Also worth mentioning, for just $100 more, you don't even have to get a new front wheel to run a Boxxer on your trail bike. My apologies if this has already been posted and reposted here: https://www.freakynuts.com/shop/rockshox-boxxer-fork-16mm-adapter-v2-0-boxxer-2019-2025-hell-pin/
Sketchy they are selling conversion kit axles for inverted forks.
But probably fine in a right side up fork.
I struggle to grasp why someone would pay a buttload of money for a Fox Podium but not just rebuild their front wheel on a new hub?
ISO to centerlock in the images is thematically correct.
Sorry, the site administrator forwww.freakynuts.com blocked access to the site for certain geographic regions.

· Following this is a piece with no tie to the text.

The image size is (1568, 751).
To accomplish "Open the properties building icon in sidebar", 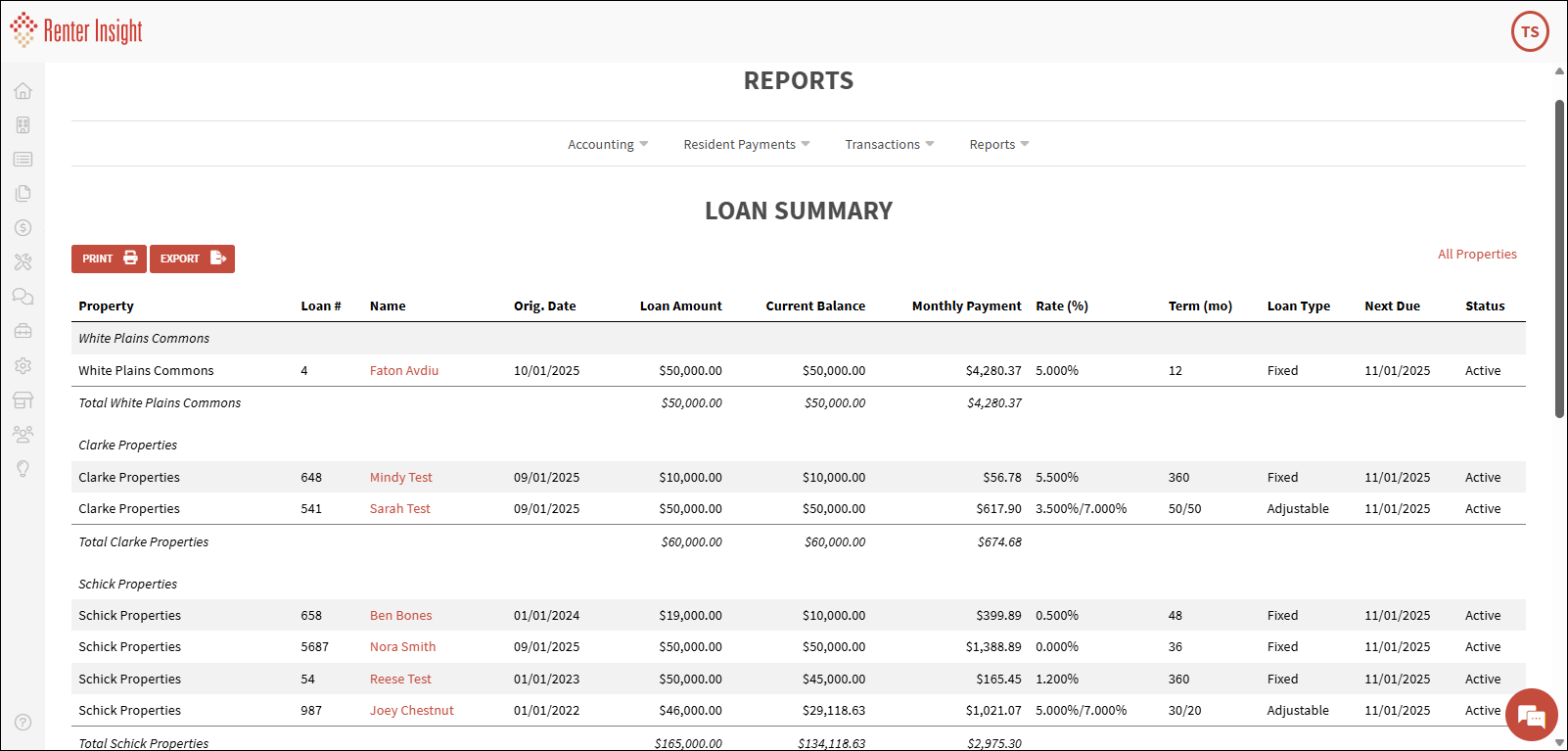I will [23, 125].
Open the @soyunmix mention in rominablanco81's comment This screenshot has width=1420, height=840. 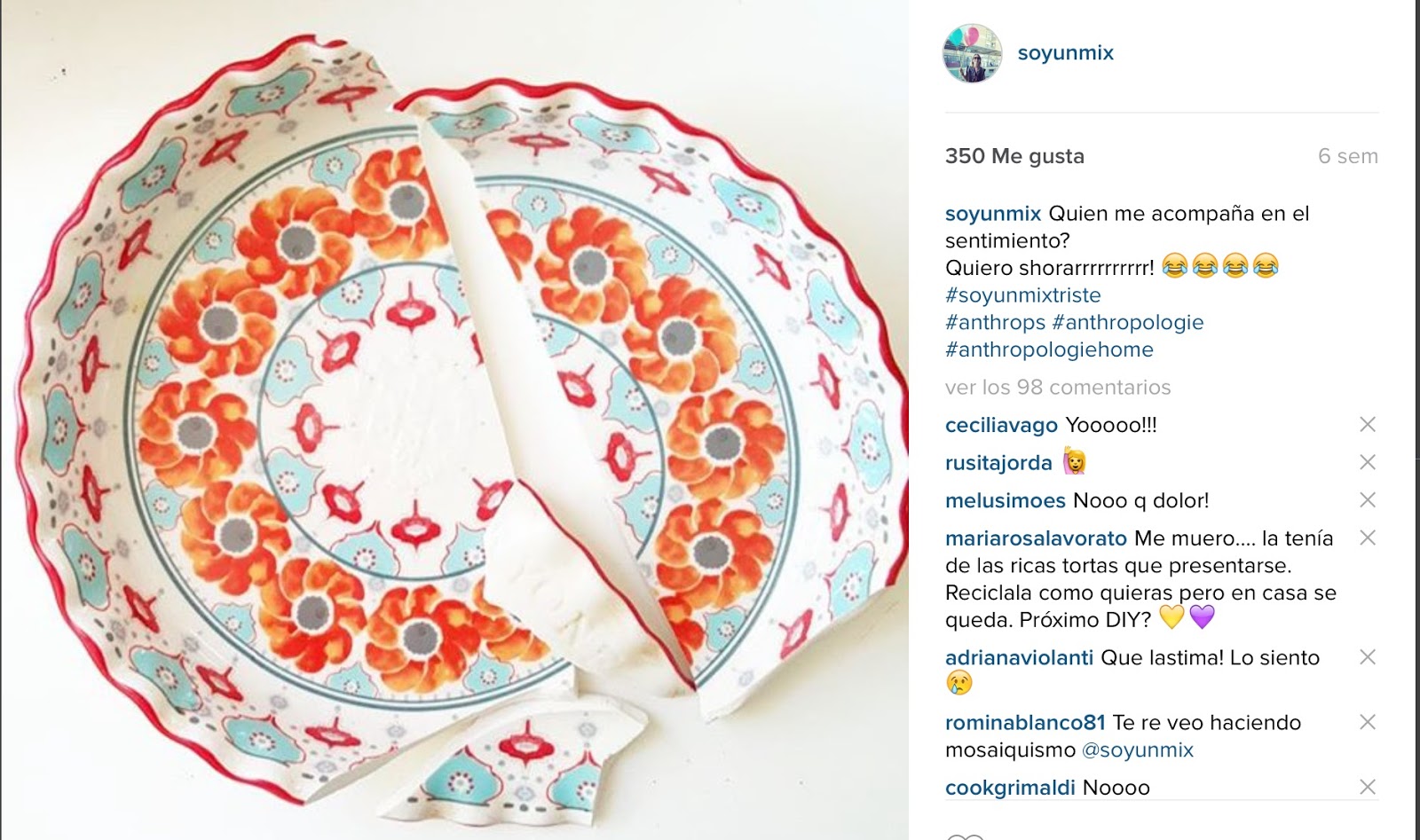pyautogui.click(x=1138, y=750)
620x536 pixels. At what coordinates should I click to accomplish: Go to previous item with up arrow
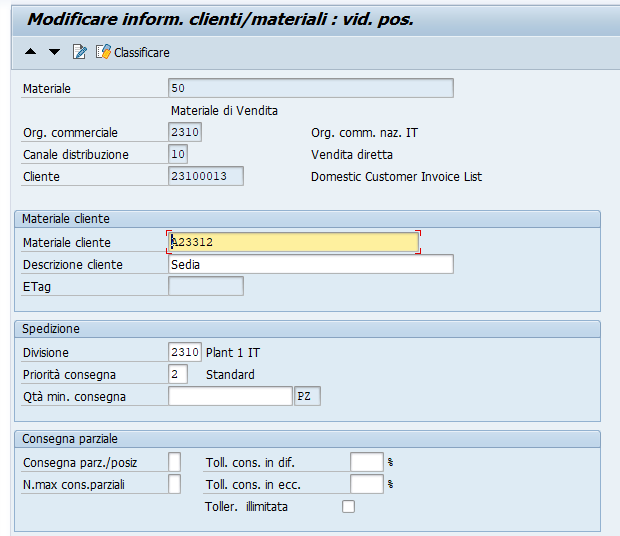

The head angle in the low position was actually a closer to 64 with the crowns low enough to be close to stock BB height and a 29er wheel. At the end of the season I pulled the angle set out to try it at 63 since it’s a park bike. Keeping the angle set as it could go back in but will keep trying it with the stock headset for now. For a 27.5 front I’d say you’re good on the stock headset and just run the crowns high. I also ended up liking the high position better for my setup.
Short answer is I don't know. David wasn't sure (his fork) nor was I. We both thought it was 52mm but I was able to compare to a friend's who is in fact 52 and the crowns were different, so now I'm thinking 48, which jives with the turning radius being so...bad.
As to if I noticed the answer is "not really". There was already a lot of change happening, so I'd be lying if I said I could feel a few mms of offset change (assuming its 48).
That said, I'm sure if I had many crowns to test I'd be able to tell. I know when I was going back and forth between 51mm and 37mm offset 36s back in the day I could tell a huge difference (and loved 37mm on the enduro bike).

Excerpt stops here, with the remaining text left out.